I guess the answer is yes if we want to catch uses of BX in inline
assembly. A quick and not very thorough grep of arch/arm for 'bx'
doesn't seem to turn up any existing dodgy uses, except in the kprobes
test code I wrote :-(
diff mbox

Patch

diff --git a/arch/arm/Kconfig b/arch/arm/Kconfig
index 97d07ed..3d5dc2d 100644
--- a/arch/arm/Kconfig
+++ b/arch/arm/Kconfig
@@ -60,6 +60,7 @@  config ARM
 	select HAVE_MEMBLOCK
 	select HAVE_MOD_ARCH_SPECIFIC if ARM_UNWIND
 	select HAVE_OPROFILE if (HAVE_PERF_EVENTS)
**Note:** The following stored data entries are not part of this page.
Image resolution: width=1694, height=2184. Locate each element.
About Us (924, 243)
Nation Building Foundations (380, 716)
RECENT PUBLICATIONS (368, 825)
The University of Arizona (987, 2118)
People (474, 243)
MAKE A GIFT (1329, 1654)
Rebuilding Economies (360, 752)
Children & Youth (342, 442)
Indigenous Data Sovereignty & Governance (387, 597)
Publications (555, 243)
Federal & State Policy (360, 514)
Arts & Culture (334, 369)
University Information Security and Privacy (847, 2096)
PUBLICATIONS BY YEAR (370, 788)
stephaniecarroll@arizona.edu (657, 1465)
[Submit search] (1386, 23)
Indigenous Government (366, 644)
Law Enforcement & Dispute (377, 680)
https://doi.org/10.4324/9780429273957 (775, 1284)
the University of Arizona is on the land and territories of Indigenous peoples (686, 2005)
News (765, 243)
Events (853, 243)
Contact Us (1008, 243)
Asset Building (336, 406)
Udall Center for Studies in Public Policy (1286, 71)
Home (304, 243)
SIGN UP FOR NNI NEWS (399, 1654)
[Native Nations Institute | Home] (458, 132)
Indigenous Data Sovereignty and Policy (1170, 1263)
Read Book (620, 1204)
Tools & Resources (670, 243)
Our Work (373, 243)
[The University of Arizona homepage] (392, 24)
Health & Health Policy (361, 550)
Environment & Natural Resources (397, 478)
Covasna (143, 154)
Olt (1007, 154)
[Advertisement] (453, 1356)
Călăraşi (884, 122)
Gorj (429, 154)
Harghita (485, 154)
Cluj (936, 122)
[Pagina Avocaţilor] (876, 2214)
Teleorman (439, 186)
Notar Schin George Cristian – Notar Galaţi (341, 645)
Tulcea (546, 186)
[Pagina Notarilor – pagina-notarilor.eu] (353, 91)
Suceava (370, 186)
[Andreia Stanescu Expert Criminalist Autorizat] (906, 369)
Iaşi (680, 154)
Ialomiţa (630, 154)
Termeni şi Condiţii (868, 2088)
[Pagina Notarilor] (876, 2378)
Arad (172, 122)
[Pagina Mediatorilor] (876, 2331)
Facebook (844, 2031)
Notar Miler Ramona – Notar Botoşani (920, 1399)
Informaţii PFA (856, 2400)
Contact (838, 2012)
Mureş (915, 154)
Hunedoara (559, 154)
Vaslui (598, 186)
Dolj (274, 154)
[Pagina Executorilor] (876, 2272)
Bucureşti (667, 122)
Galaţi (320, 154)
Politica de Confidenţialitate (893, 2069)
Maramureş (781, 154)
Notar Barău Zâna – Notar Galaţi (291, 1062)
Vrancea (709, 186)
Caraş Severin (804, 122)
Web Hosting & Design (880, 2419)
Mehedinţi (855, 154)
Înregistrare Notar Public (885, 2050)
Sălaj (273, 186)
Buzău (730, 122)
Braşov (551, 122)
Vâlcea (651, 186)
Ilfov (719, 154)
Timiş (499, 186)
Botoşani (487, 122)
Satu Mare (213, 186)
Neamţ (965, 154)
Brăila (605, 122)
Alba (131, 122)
+	select HAVE_OPTPROBES if !THUMB2_KERNEL
 	select HAVE_PERF_EVENTS
 	select HAVE_PERF_REGS
 	select HAVE_PERF_USER_STACK_DUMP
diff --git a/arch/arm/kernel/insn.h b/arch/arm/include/asm/insn.h
similarity index 100%
rename from arch/arm/kernel/insn.h
rename to arch/arm/include/asm/insn.h
diff --git a/arch/arm/include/asm/kprobes.h b/arch/arm/include/asm/kprobes.h
index 56f9ac6..50ff3bc 100644
--- a/arch/arm/include/asm/kprobes.h
+++ b/arch/arm/include/asm/kprobes.h
@@ -50,5 +50,34 @@  int kprobe_fault_handler(struct pt_regs *regs, unsigned int fsr);
 int kprobe_exceptions_notify(struct notifier_block *self,
 			     unsigned long val, void *data);
 
+/* optinsn template addresses */
+extern __visible kprobe_opcode_t optprobe_template_entry;
+extern __visible kprobe_opcode_t optprobe_template_val;
+extern __visible kprobe_opcode_t optprobe_template_call;
+extern __visible kprobe_opcode_t optprobe_template_end;
+extern __visible kprobe_opcode_t optprobe_template_sub_sp;
+extern __visible kprobe_opcode_t optprobe_template_add_sp;
+
+#define MAX_OPTIMIZED_LENGTH	4
+#define MAX_OPTINSN_SIZE				\
+	((unsigned long)&optprobe_template_end -	\
+	 (unsigned long)&optprobe_template_entry)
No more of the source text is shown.